The event, organized by MOTIE in collaboration with the West Africa Quality Programme and Enhanced Integrated Framework, was part of series of activities marking this year’s celebration of World Standards Day, commemorated on the 14th October.
The exhibition was stage to showcase locally processed and manufactured food products that seek to satisfy quality and standard requirements, and it brought together local food processors and manufacturers including; Gam Juice, Gambega, and Mouhktara Holding.
These are ‘made-in-Gambia’ food products that are fit for consumption and also export if the packaging techniques can be improved and external markets found for them, Trade Minister explained.
Hon. Kolley noted that the Gambia has immense productive and export potentials in a number of areas in the agric-food sector, which has the potential to transform and add value to primary products through processing and manufacturing.
“These potentials, however, are not being fully exploited not only because of limited output, in terms of exports, but also due to standard, quality and safety issues,” he said.
He explained that the issue of quality should not only be viewed from the perspective of exports and imports but also what is locally produced and consumed. “This is because of the fact that most of what is being produced locally in some instances are consumed in the country. Hence the health and safety hazard for the populace if proper quality and safety issues are not addressed.”

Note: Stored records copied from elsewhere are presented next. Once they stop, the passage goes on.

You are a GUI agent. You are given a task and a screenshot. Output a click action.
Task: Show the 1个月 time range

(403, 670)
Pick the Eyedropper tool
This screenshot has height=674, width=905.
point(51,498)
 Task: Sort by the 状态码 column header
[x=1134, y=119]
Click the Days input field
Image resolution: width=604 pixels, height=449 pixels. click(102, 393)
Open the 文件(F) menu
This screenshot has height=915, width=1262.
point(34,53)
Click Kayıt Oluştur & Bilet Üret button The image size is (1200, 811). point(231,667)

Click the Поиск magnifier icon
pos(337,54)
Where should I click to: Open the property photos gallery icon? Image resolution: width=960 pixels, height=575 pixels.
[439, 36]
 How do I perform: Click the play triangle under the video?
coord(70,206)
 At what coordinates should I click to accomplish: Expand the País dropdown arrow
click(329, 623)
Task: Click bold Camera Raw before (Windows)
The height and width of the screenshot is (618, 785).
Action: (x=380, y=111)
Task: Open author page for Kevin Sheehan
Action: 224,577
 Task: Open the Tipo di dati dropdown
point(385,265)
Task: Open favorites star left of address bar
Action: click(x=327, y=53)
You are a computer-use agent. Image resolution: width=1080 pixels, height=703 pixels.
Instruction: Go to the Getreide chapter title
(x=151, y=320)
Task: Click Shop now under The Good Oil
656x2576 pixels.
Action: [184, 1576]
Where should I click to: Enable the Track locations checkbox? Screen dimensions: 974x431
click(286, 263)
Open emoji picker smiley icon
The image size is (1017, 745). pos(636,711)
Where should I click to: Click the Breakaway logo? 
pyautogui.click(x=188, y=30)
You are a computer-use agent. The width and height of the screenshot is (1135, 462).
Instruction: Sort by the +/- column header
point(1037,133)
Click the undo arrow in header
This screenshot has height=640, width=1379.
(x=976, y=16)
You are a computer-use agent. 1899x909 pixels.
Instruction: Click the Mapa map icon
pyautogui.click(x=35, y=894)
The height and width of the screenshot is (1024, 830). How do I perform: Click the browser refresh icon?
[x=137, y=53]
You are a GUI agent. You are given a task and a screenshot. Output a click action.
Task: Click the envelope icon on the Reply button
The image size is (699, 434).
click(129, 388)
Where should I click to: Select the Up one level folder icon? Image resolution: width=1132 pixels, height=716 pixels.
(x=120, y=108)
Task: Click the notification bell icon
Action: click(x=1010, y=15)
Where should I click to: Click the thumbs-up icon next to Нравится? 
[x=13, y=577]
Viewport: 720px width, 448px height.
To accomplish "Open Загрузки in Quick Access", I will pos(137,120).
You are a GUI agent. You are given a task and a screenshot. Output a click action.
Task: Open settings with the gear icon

Hon. Kolley urged the general public to appreciate the impressive transformation or value addition made on local food products by the local manufacturers and food processors and to patronize them by buying what is on sale. He said in this we are promoting the culture of ‘buy and consume locally produced Gambian foodstuff’.
On 14th October, 2011, the Gambia joined the international community in celebrating World Standards Day with an Information Sharing Seminar held at the Laico Atlantic Hotel in Banjul.
The Minister of Trade, Industry, Regional Integration and Employment, said the day is celebrated to pay tribute to the collaborative efforts of the thousands of individuals who give their time and expertise to standardization.